Re: [RFD] First draft of RDNSS-in-RA support for IPv6 DNS autoconfiguration

[Pierre Ynard <linkfanel@yahoo.fr>]

On Sat, Jun 23, 2007, David Stevens wrote:
>         There certainly may be complications I haven't thought of, since
> I haven't implemented it. But I still don't see a good case for using the
> kernel as a DNS database.

Excuse me for being a bit confused by the approach that you suggest, as
so far it doesn't look very good to me either: I would be glad if you
could clarify some points for the sake of the discussion.

>         The kernel should do the authentication, as it will for other
> RA's, and should not deliver (IMAO) unauthenticated packets. If it is,
> I would consider that a bug (for all cases, not just this), and that
> would be a good thing to fix. :-)

You were talking about a raw ICMPv6 socket, right? Though, isn't the
point of a "raw" socket to be raw? Would it be a "not-so-raw" raw
socket, dropping a few unwanted packets?

>         An interface going down doesn't directly invalidate a DNS
> server address, though it may not be the best through another
> interface.
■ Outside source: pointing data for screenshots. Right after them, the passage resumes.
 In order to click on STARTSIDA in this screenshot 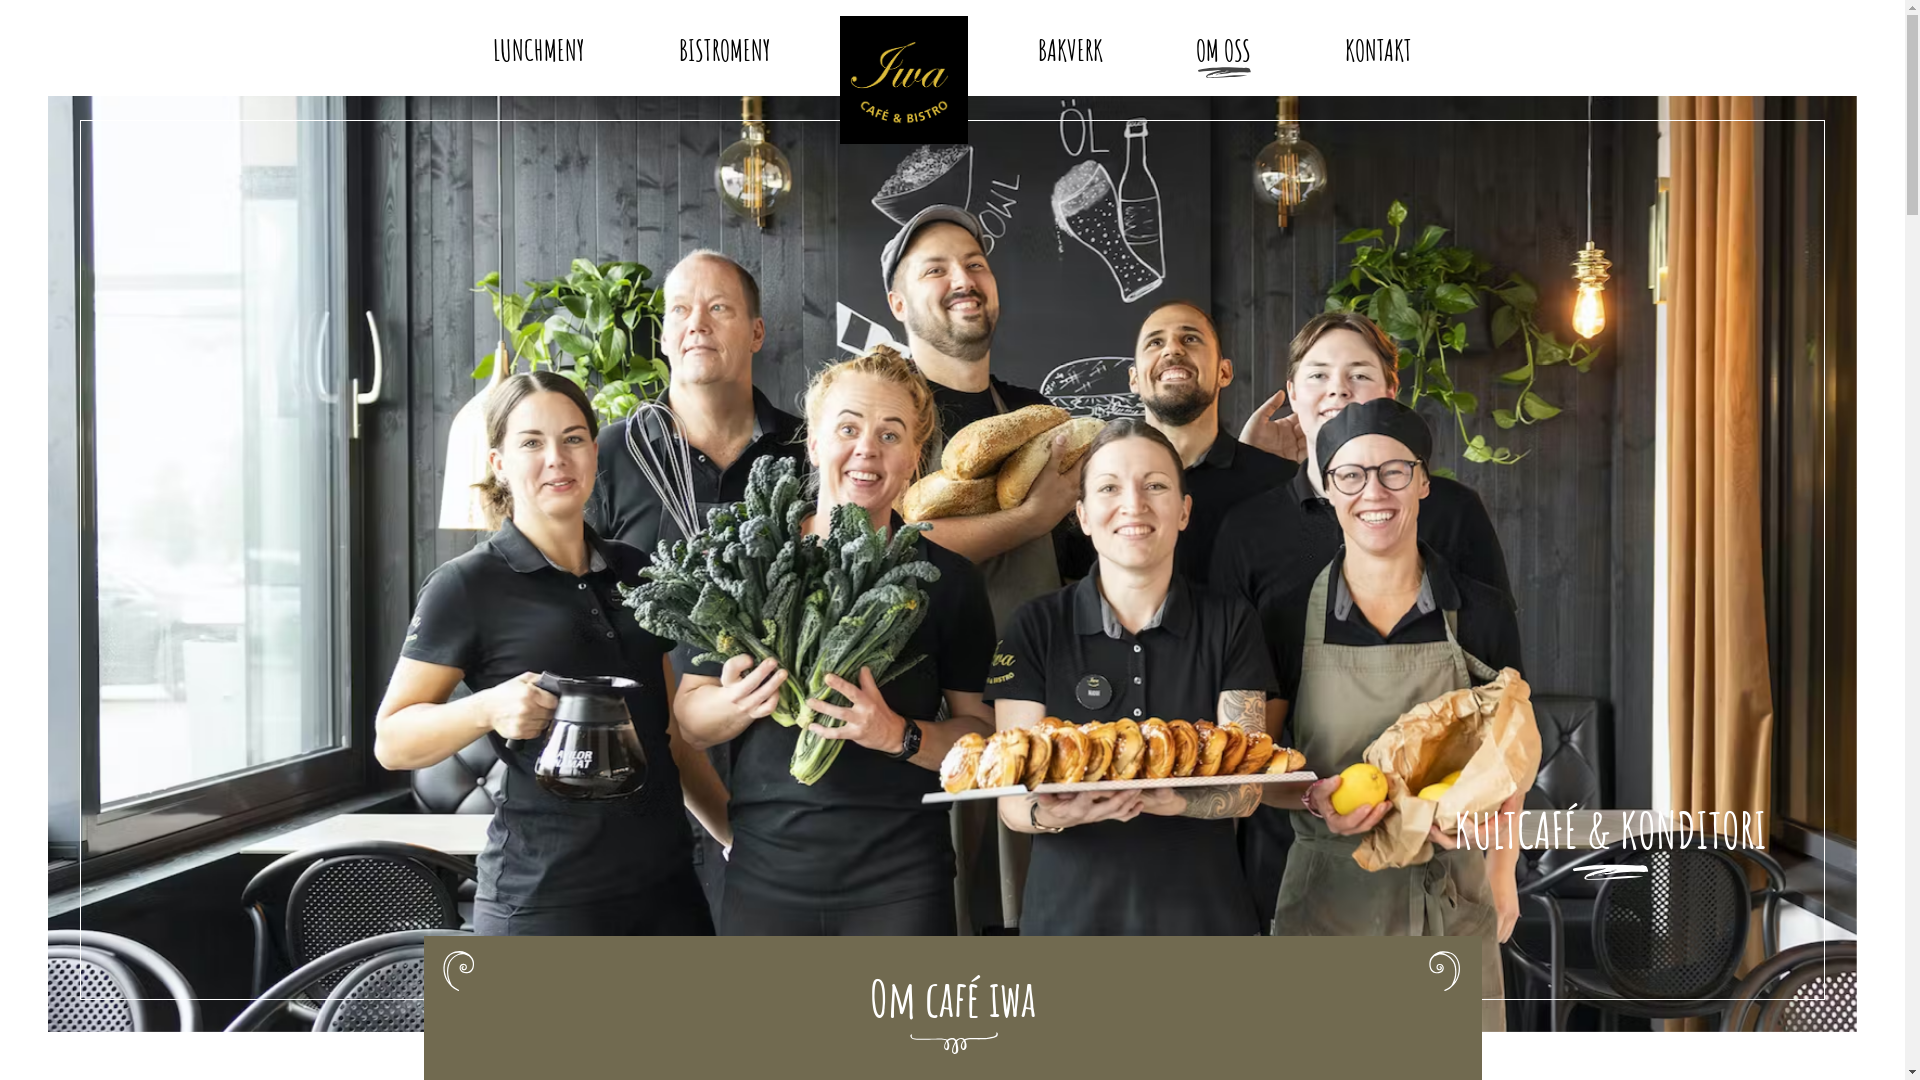, I will do `click(904, 80)`.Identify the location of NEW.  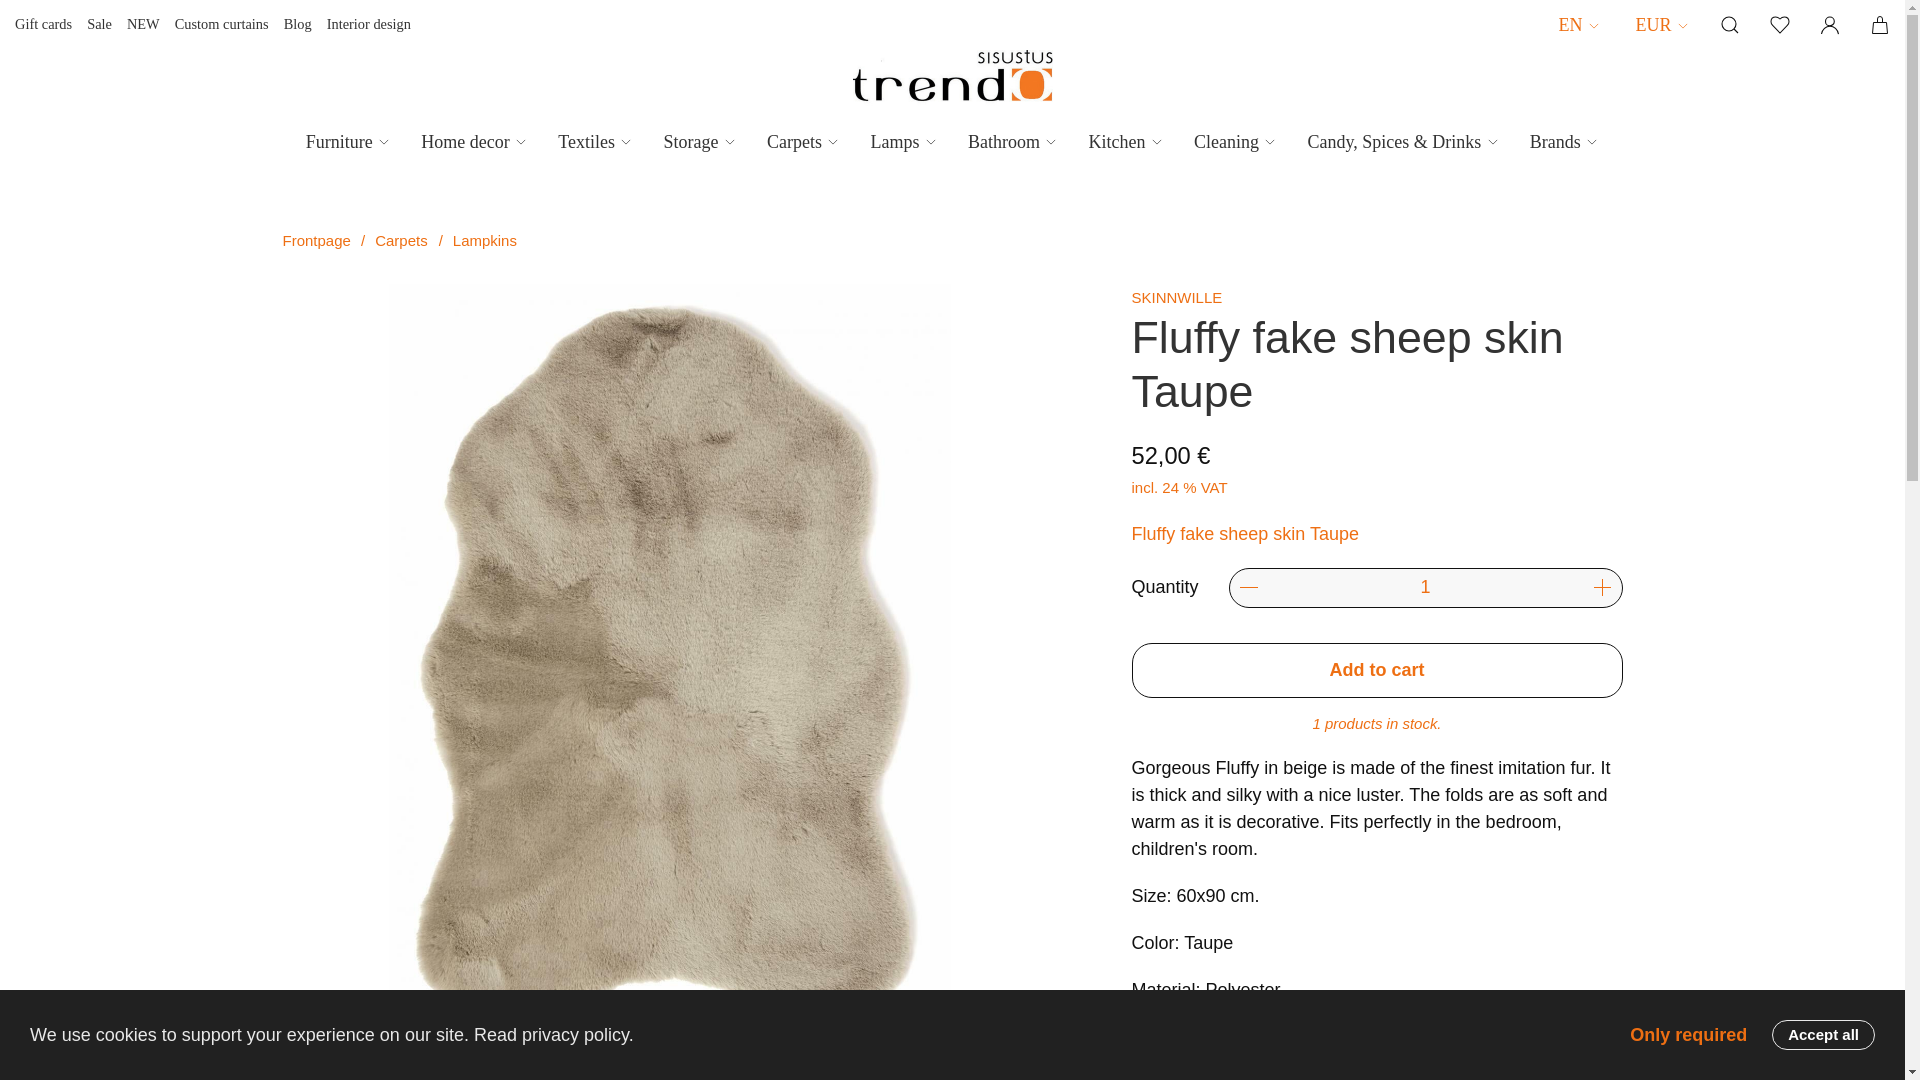
(143, 24).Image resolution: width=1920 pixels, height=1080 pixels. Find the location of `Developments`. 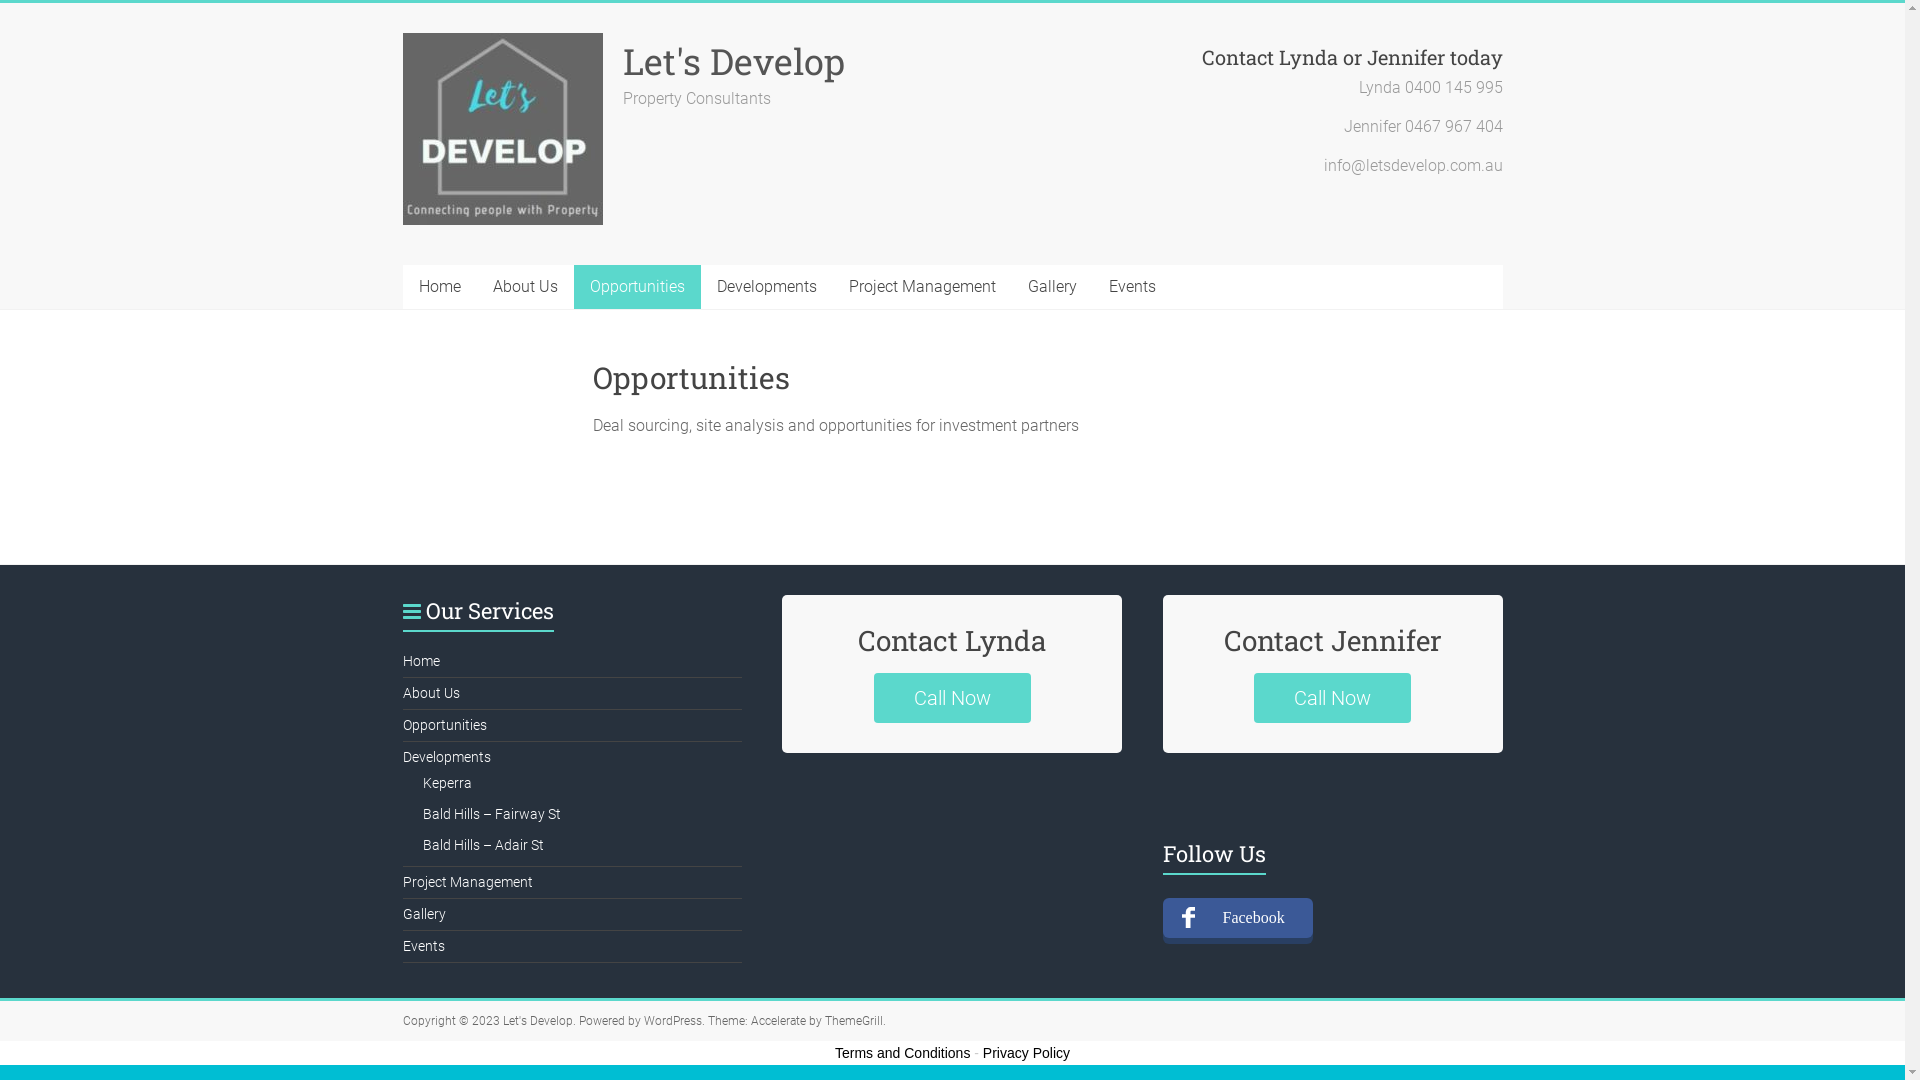

Developments is located at coordinates (766, 287).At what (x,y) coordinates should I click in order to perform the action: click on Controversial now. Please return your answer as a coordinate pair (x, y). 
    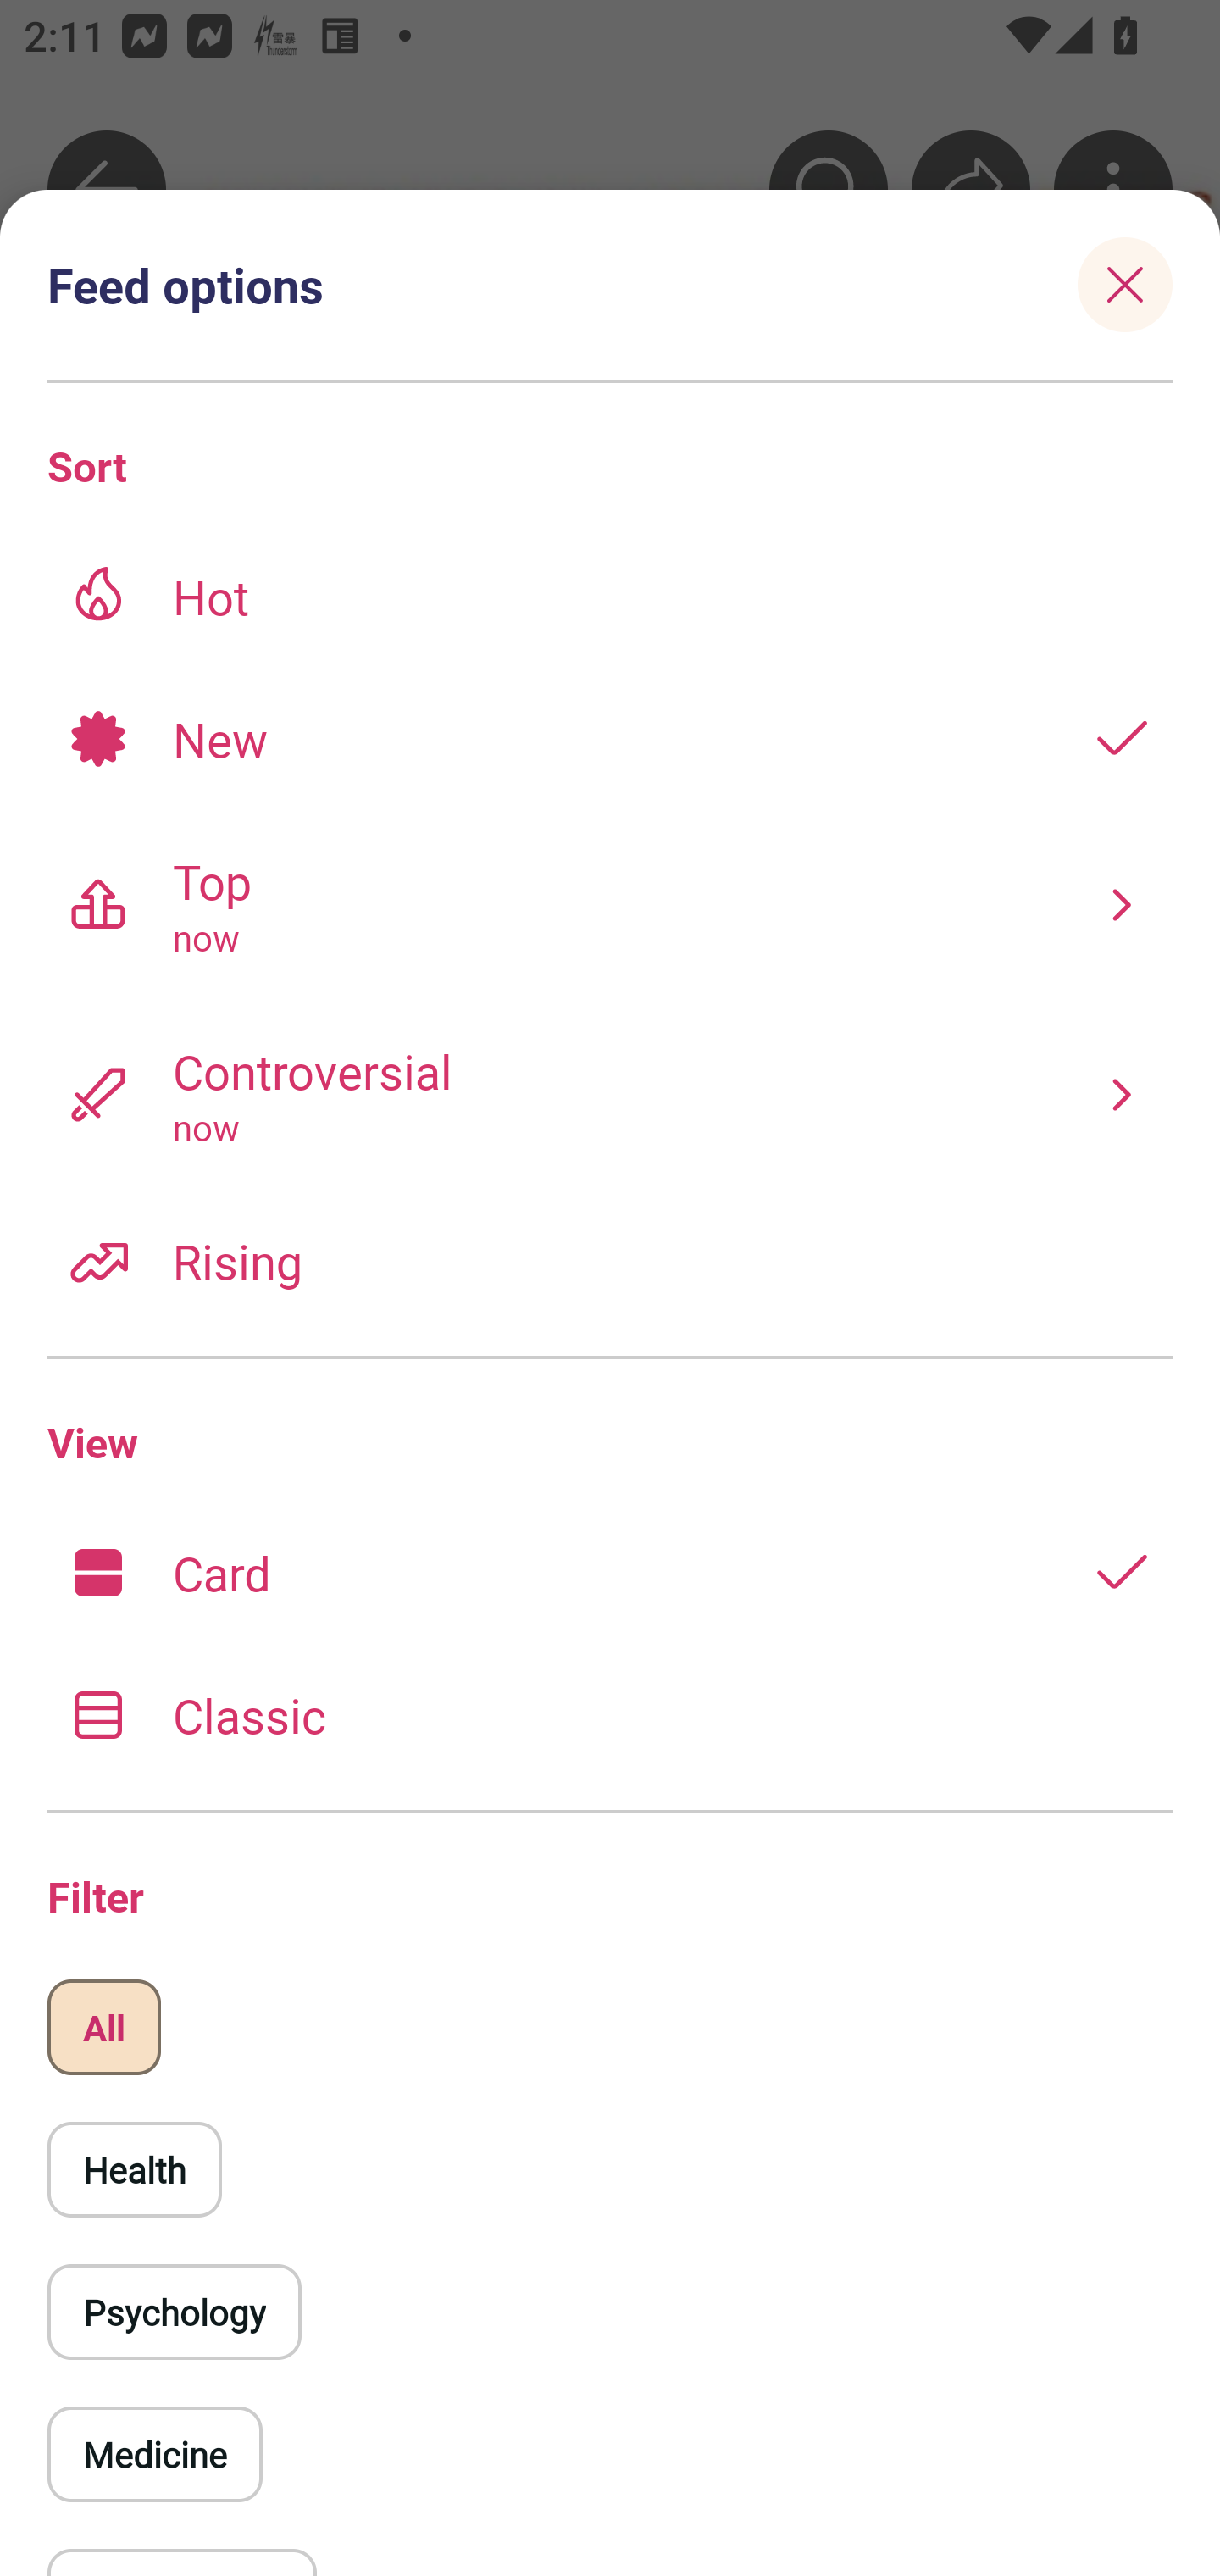
    Looking at the image, I should click on (610, 1095).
Since it is a list, I think "doing nothing" for this case
> wouldn't be terrible. This is no worse than the existing resolver
> code. But if you really need it, you can monitor netlink, or poll the
> interface flags on whatever interval you require for detection.
>         As for autoconf, that's available from sysctl, I assume from
> /proc somewhere, too. That usually doesn't change, but if you want
> to account for runtime configuration changes, you can always monitor
> netlink and reread when new addresses appear, too.

If I understand well you suggest that in order to do things properly,
the application should keep track of a lot of kernel-related stuff? I
mean, the daemon, as the simple piece of code that you seem to have in
mind, should only care about processing RA options that it receives:
network/RA/configuration/availability concerns are precisely the role
of the kernel, which it is already fulfilling, isn't it? It just looks
naturally workable in the case where the kernel processes these options
first, and then handles them to the daemon.

Also, I think that RAs can be considered as a part of IPv6, right? As
opposed to DHCP that is indeed an applicative protocol, I can't see why
parts of a network protocol should be managed by a (non-networking)
userland application. Saying that "it can only be used at application
layer" doesn't look like a very good case for having networking packets
handled by userland instead of the kernel, and seems rather selfish from
the OS. Am I expecting too much as a user?

I had the understanding that it was a better design to clearly handle
autoconfiguration in one place, and not to scatter it between kernel
and userland. For some reason, it is done in the kernel: do you mean
that now the kernel should only support partial, half-way handling of
RAs? It may seem a bit awkward as a solution.

To me, it looks much more consistent that since the kernel already
parses RA options that it needs, it be in charge of wholly processing
the RA and extract and export all its options. That would be indeed
practical, less error-prone and maybe more efficient than duplicating
all the work to userland. Couldn't it be?

After all, the fact that RDNSS be accepted as an RA option is an
argument to say that it belongs in the kernel, not as DNS, but as an RA
option. As you are saying to Rémi, your intent is to fix or enhance the
existing, generic means of the kernel to provide an accurate access to
these RA options, right? Isn't it just what we all want?

-- 
Pierre Ynard
WTS #51 - No phone
"Une âme dans un corps, c'est comme un dessin sur une feuille de papier."